Interpretation of facial expressions of emotion

In the early 1970s, Paul Ekman conducted a series of experiments in different cultures around the world, arguing for the existence of six universally recognized facial expressions of emotion: surprise, fear, disgust, anger, happiness, and sadness. These findings, while still hotly debated in the field, have sparked countless follow-up studies examining which facial cues people rely on to discern these emotions. One common finding is that we often rely on the eyes to read a face’s emotional expression. But the mouth can also be highly informative, helping us distinguish, for instance, between fear and surprise, or between sadness and disgust (see research by Mark Schurgin and colleagues). When wearing a face mask, these emotions become difficult to distinguish.

Nicolas Davidenko
Facial expressions behind a mask.
Source: Nicolas Davidenko

Individual differences in gaze behavior

Finally, research shows that we don’t all look at faces the same way. Some people tend to look more at the eyes while others tend to focus more on the mouth when recognizing faces. Individual differences in how we look at faces are stable, with people showing the same gaze patterns inside and outside the lab (Peterson et al., 2006).

Face masks that cover the mouth and nose are necessarily changing these gaze behaviors, making the lower half of the face practically uninformative for the purposes of recognition. Indeed, face masks may make it more compulsory to look at the eyes, something that many people express discomfort with. In particular, research in Autism Spectrum Disorder finds that individuals with ASD often avoid looking at the eyes, preferring to focus on the mouth or to look away from the face altogether, exasperating their difficulties with expression recognition. Masks' occlusion of the mouth region may therefore be systematically altering the way people look at faces.

Rewiring the brain?

As face masks become more ubiquitous in our daily lives, people may be learning to rely less on the mouth and more on the eyes across many aspects of face perception and recognition. Brain regions such as the fusiform face area (FFA) and superior temporal sulcus (STS) that are tuned to typical facial configurations through years of experience, may need to develop new strategies to process partially occluded faces. Will face masks have lasting effects on the brain’s face-recognition system?

References

McGurk, H., & MacDonald, J. (1976). Hearing lips and seeing voices. Nature, 264(5588), 746-748.

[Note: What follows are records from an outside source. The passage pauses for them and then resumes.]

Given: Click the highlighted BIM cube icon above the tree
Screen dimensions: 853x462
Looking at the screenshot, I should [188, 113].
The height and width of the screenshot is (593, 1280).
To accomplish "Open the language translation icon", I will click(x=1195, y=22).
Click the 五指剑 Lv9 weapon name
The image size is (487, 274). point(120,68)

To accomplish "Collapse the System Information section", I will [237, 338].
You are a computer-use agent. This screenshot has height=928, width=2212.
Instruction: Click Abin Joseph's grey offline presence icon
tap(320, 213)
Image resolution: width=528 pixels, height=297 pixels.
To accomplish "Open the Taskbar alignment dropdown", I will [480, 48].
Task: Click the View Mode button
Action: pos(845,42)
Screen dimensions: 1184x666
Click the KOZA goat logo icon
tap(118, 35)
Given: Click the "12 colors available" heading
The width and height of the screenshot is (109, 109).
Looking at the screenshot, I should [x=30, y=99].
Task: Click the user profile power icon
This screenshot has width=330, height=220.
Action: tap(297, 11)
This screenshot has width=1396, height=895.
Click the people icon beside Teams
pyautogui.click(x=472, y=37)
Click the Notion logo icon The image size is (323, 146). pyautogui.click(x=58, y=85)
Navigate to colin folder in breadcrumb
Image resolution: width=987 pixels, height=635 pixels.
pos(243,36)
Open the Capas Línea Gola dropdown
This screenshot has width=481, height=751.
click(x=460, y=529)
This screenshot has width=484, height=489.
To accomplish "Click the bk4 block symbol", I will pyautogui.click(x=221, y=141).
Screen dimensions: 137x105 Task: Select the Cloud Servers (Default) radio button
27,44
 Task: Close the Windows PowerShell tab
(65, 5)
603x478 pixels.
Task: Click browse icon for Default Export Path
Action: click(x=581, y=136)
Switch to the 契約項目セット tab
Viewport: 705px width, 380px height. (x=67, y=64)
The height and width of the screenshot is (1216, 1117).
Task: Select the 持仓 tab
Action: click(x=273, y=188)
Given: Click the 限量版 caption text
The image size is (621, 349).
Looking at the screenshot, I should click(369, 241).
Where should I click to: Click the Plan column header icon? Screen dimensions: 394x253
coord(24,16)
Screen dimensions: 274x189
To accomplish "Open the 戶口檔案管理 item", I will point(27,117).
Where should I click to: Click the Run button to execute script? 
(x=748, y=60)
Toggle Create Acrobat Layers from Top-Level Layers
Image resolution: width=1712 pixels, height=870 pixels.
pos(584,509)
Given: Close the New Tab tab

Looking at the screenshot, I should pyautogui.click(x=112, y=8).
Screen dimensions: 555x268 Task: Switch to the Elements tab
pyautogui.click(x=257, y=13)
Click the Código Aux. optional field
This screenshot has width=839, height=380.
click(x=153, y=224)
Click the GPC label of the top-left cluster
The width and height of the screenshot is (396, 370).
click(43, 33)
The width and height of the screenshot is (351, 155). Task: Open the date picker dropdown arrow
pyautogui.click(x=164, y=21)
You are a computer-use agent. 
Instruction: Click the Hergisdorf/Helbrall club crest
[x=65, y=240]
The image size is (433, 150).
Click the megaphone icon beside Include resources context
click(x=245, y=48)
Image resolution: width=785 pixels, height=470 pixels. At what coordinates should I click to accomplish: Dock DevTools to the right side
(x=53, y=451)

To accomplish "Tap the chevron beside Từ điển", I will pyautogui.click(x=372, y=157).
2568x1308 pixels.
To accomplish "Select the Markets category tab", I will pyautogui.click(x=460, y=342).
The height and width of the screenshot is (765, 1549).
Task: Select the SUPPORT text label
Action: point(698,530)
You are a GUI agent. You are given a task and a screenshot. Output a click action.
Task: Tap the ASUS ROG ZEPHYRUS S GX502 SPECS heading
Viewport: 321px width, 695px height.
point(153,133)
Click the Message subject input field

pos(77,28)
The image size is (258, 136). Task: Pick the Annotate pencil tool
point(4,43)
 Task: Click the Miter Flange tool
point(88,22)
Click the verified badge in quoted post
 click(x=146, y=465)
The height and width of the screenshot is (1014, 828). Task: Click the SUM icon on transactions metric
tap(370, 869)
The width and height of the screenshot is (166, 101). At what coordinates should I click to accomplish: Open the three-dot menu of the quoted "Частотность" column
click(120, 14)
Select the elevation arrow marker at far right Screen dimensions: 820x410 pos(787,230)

Schurgin, M. W., Nelson, J., Iida, S., Ohira, H., Chiao, J. Y., & Franconeri, S. L. (2014). Eye movements during emotion recognition in faces. Journal of vision, 14(13), 14-14.

Peterson, M. F., Lin, J., Zaun, I., & Kanwisher, N. (2016). Individual differences in face-looking behavior generalize from the lab to the world. Journal of vision, 16(7), 12-12.

Tanaka, J. W., & Sung, A. (2016). The “eye avoidance” hypothesis of autism face processing. Journal of autism and developmental disorders, 46(5), 1538-1552.

Ekman, P., & Friesen, W. V. (1971). Constants across cultures in the face and emotion. Journal of personality and social psychology, 17(2), 124.